* [YOUR TASK] Your output must be the lines below from the line containing "You are a GUI" to the line containing "This screenshot has height=1088, width=1120.", both lines included, reproduced exactly and without pictures.

Dataset records
──────────────────────────────

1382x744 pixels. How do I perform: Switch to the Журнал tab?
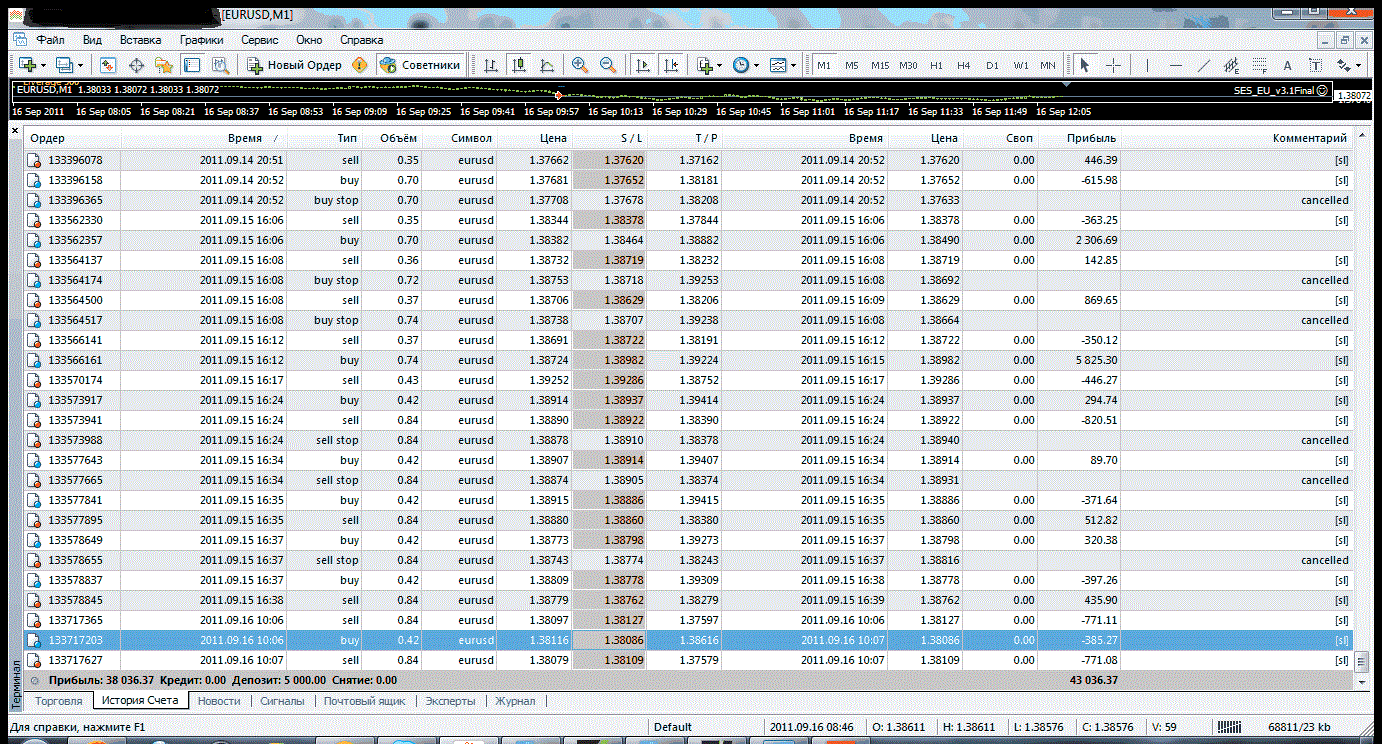[x=515, y=701]
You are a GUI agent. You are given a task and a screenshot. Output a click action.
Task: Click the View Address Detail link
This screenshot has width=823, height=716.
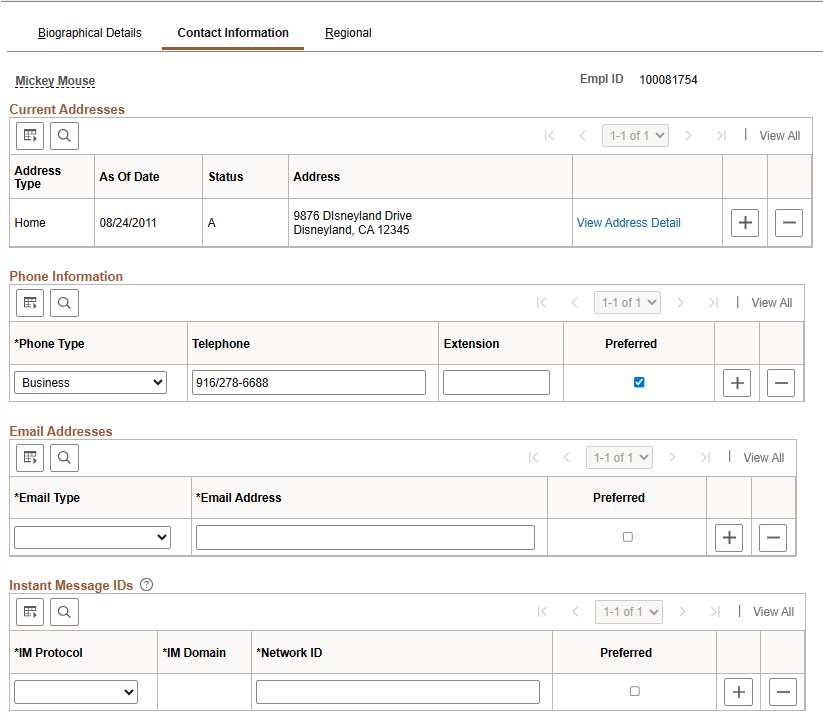point(628,223)
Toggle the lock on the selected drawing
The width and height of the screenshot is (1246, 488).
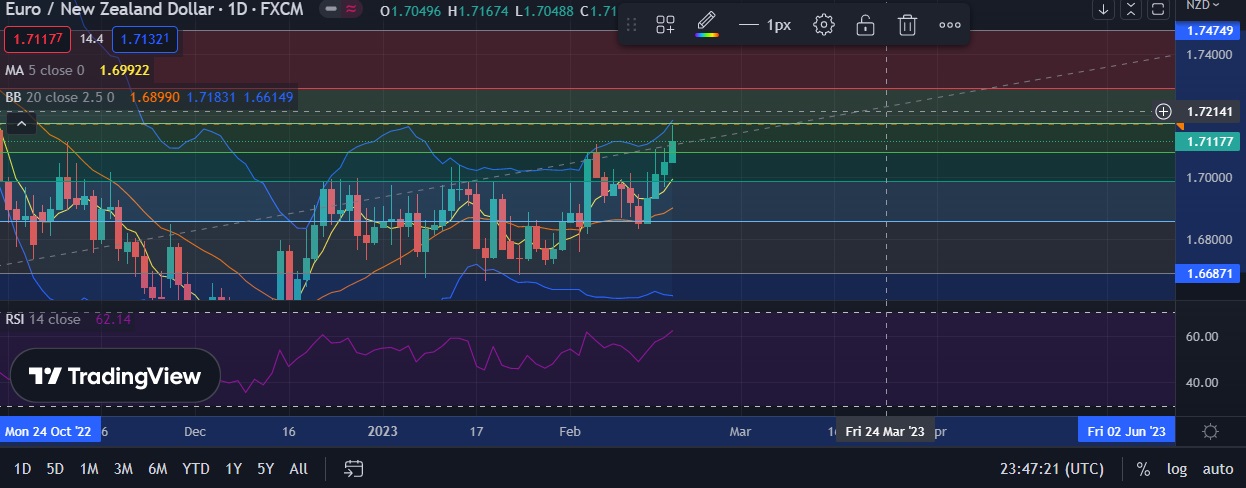tap(865, 25)
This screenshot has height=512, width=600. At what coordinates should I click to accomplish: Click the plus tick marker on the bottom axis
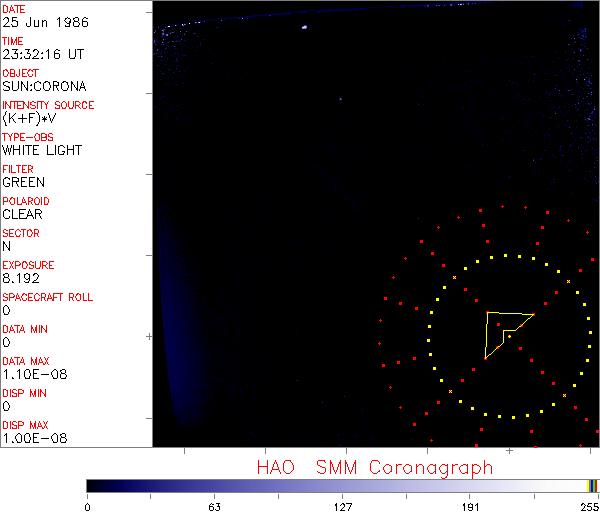[x=509, y=451]
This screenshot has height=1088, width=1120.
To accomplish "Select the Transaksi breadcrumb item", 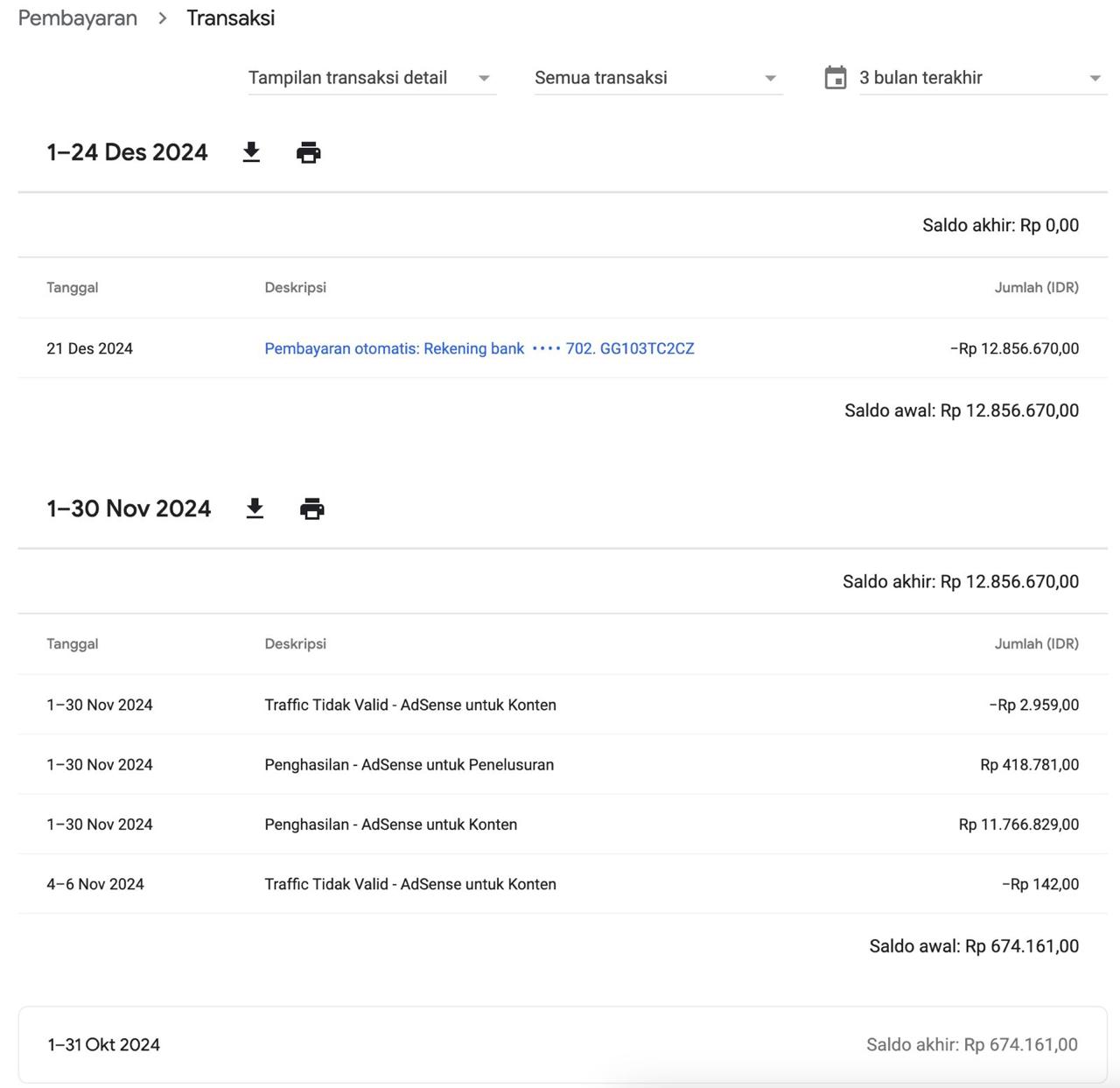I will coord(231,18).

──────────────────────────────

* [RESULT OF THIS EXERCISE]
You are a GUI agent. You are given a task and a screenshot. Output a click action.
Task: Click the View Address Detail link
This screenshot has width=823, height=716.
point(628,223)
Toggle the lock on the selected drawing
The width and height of the screenshot is (1246, 488).
tap(865, 25)
This screenshot has height=512, width=600. At what coordinates should I click to accomplish: Click the plus tick marker on the bottom axis
[x=509, y=451]
This screenshot has height=1088, width=1120.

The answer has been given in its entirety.